* _WORK REQUEST_
Your answer must consist of the records exactly as given, with no pictures included.

-------

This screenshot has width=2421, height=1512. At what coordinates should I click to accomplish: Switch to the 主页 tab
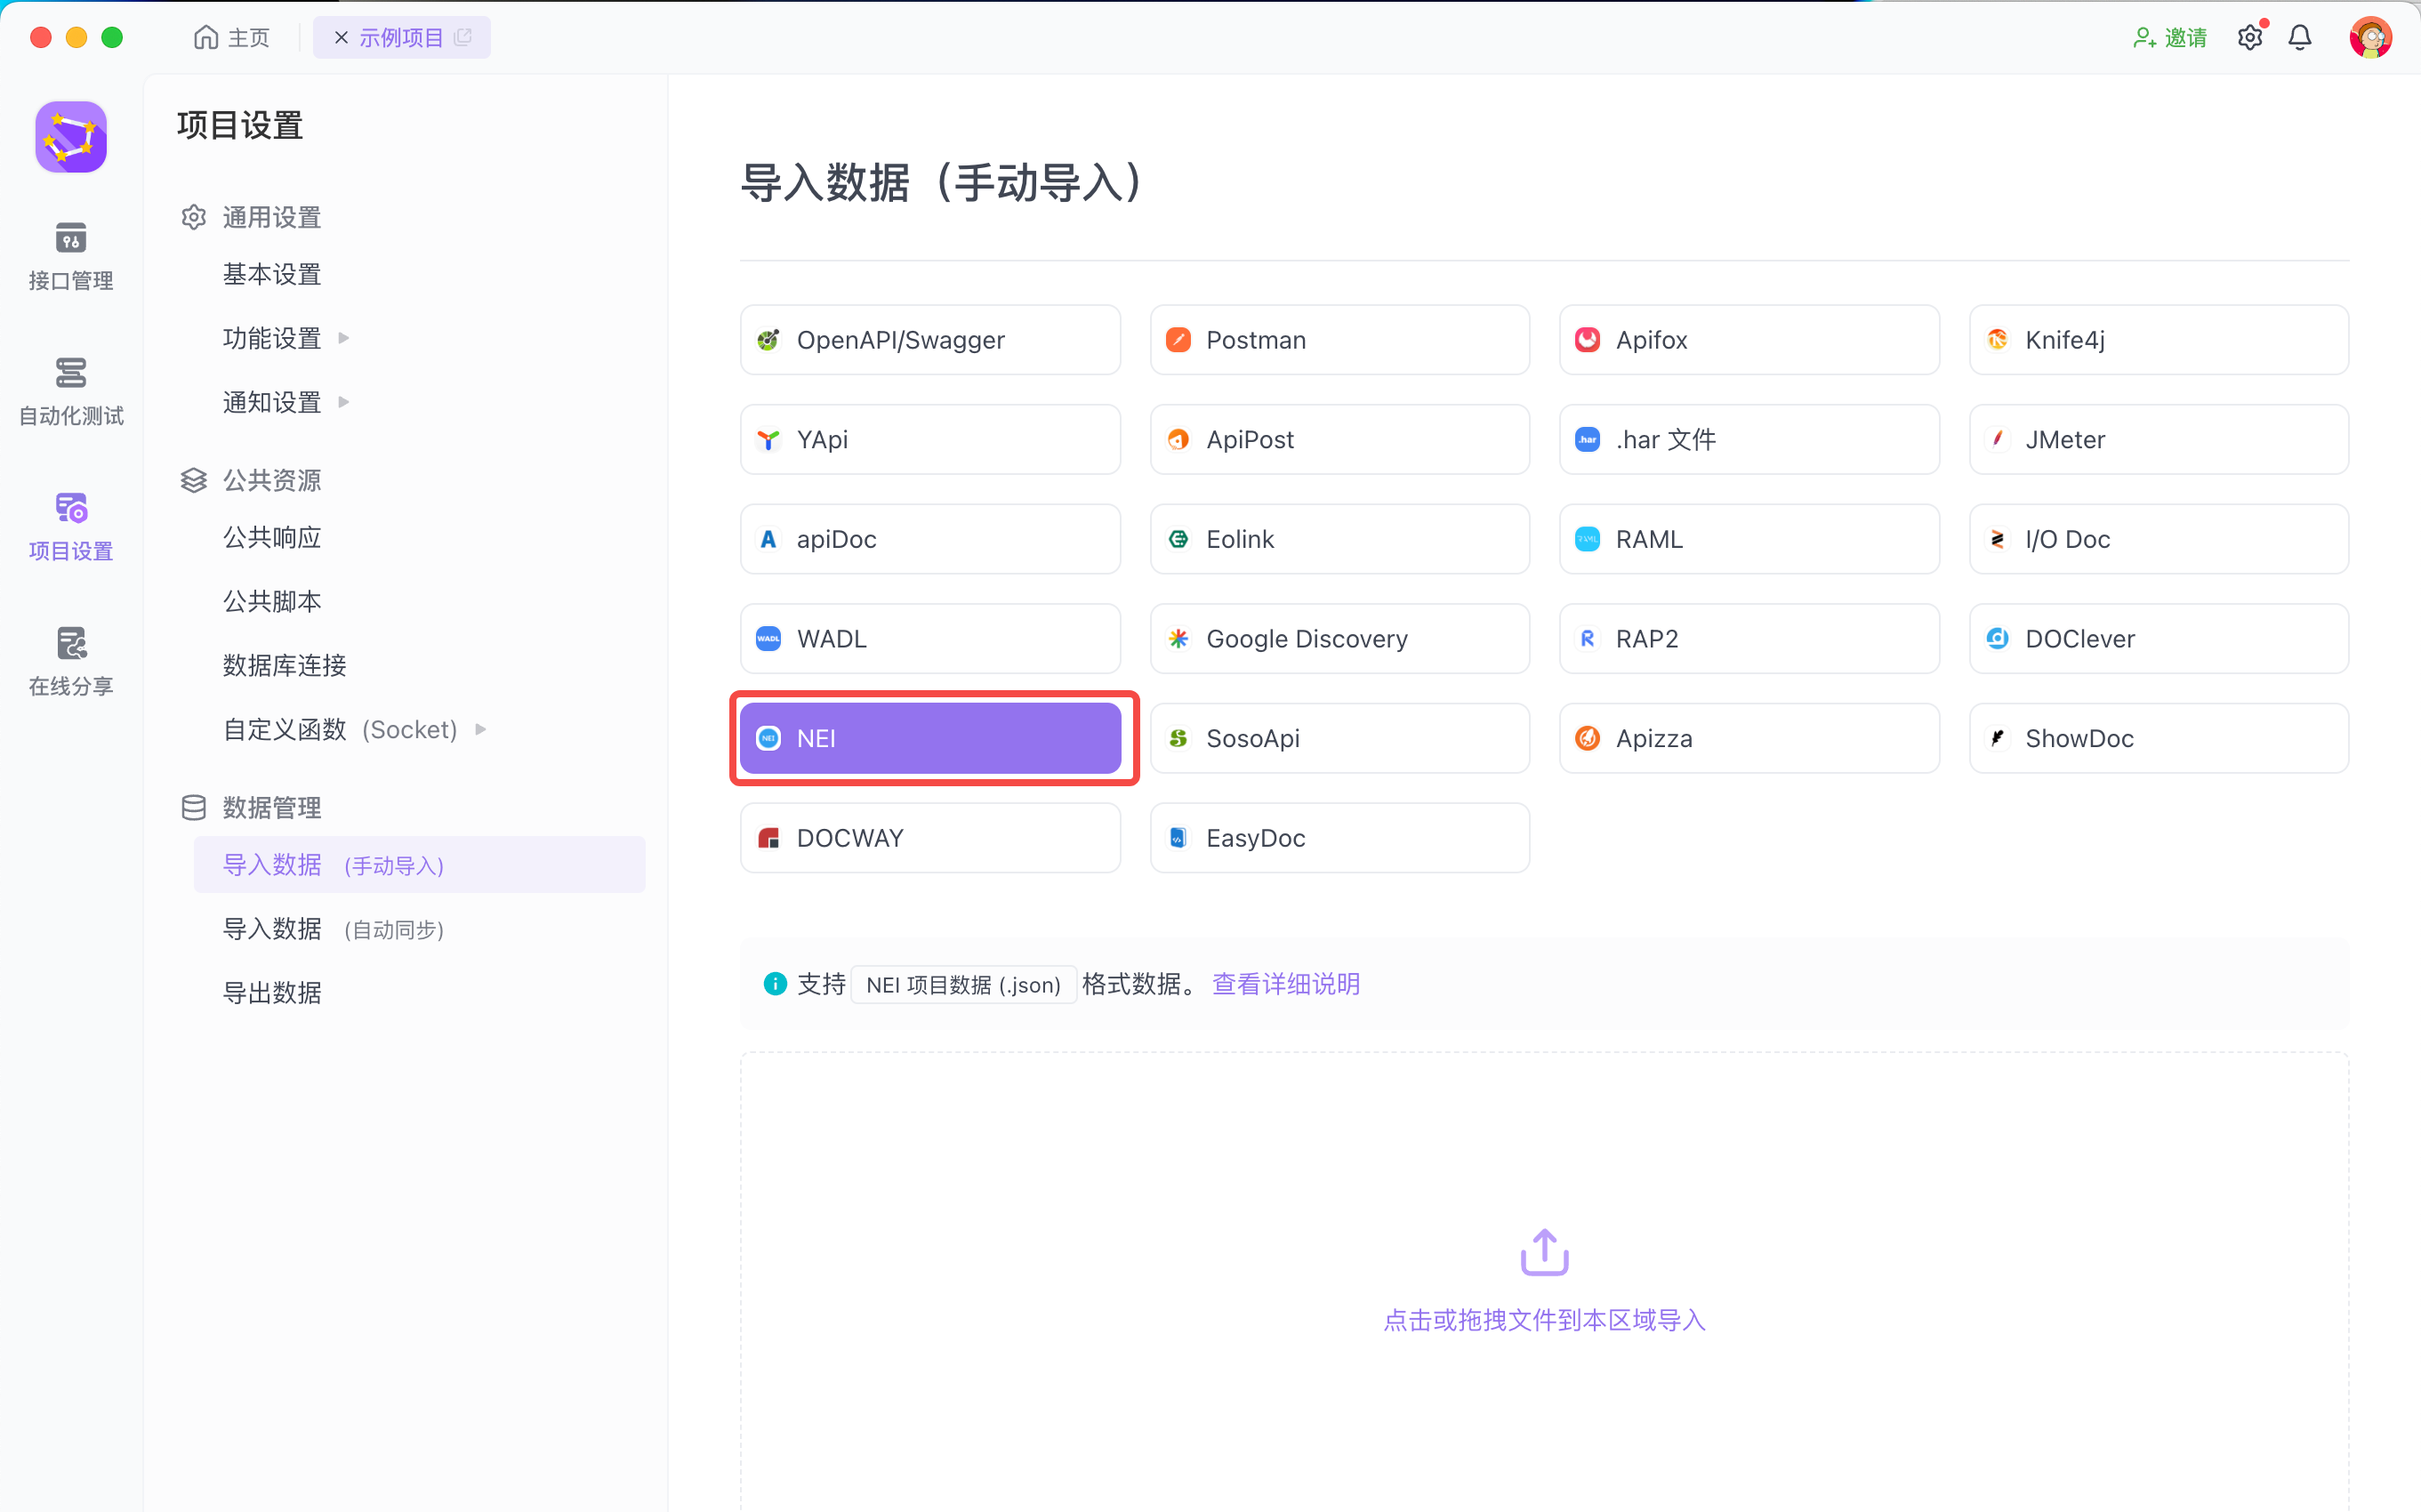pos(231,37)
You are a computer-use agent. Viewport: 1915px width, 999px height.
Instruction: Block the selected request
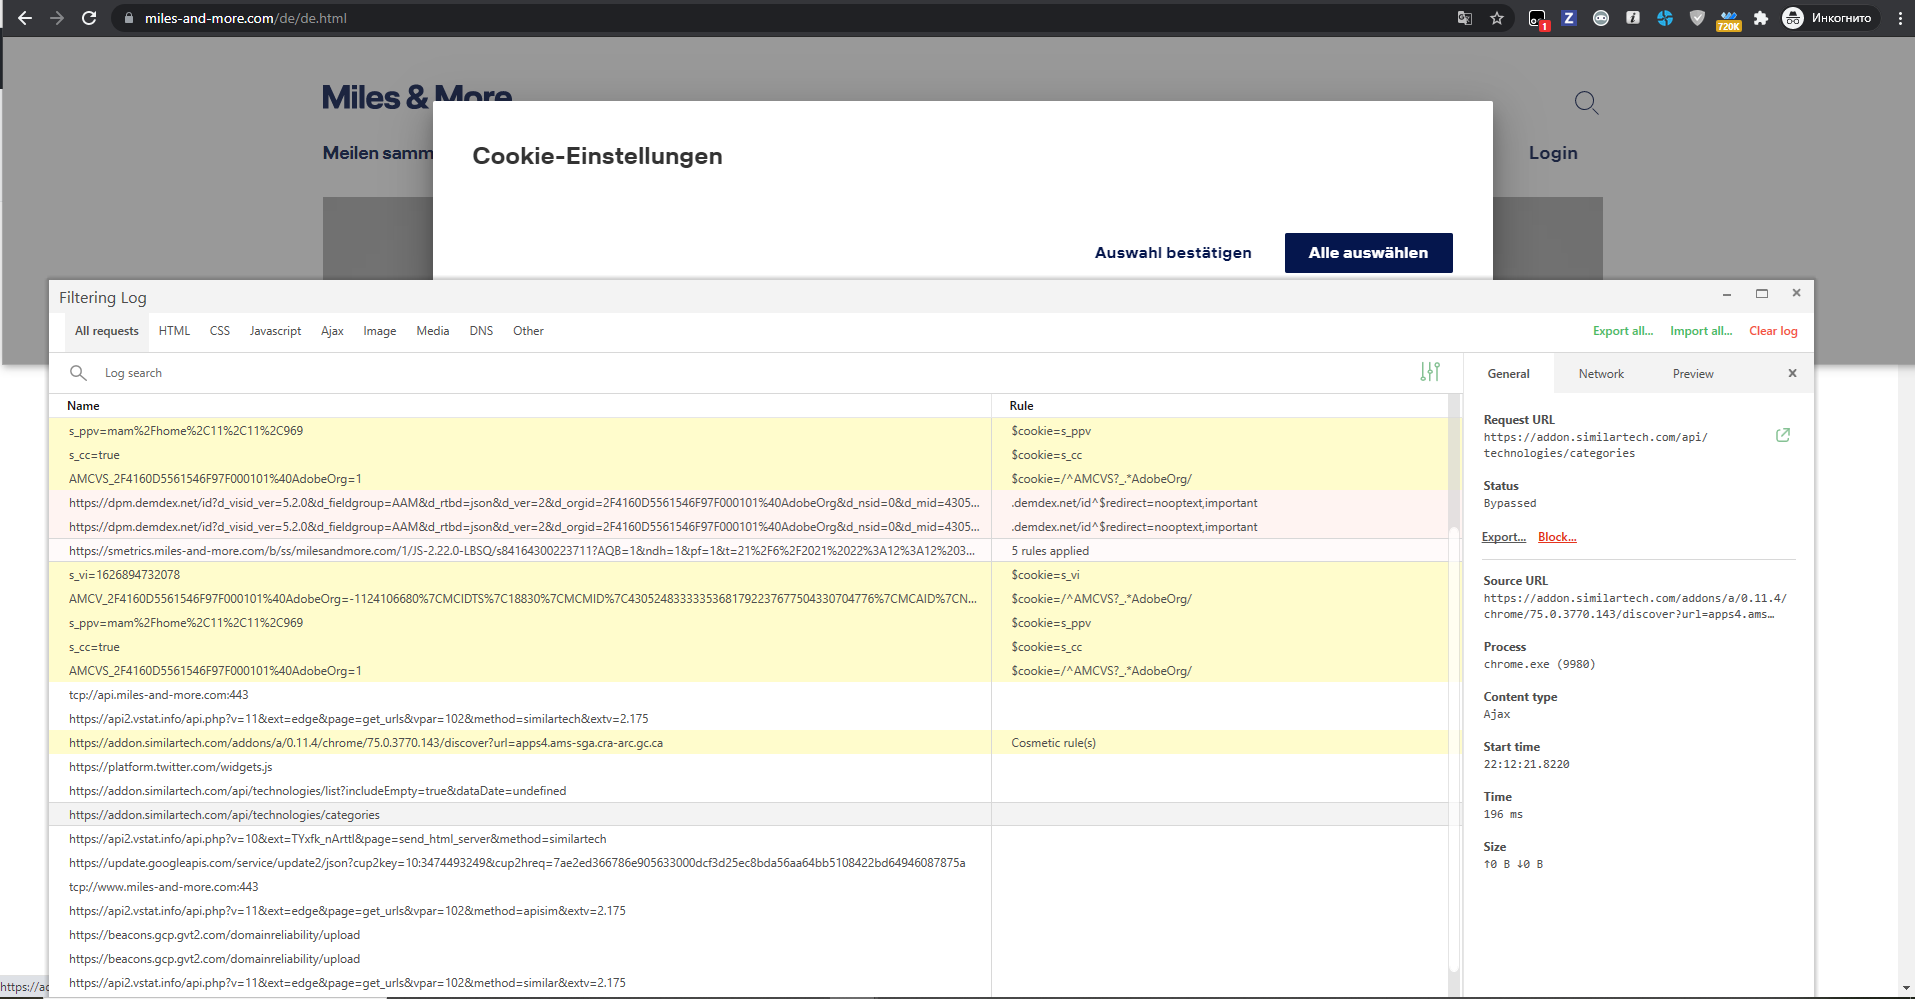click(x=1556, y=537)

-------

* _EXERCISE OUTPUT_
This screenshot has width=2421, height=1512. At what coordinates should I click to accomplish: Switch to the 主页 tab
pos(231,37)
You are a computer-use agent. Viewport: 1915px width, 999px height.
Instruction: Block the selected request
click(x=1556, y=537)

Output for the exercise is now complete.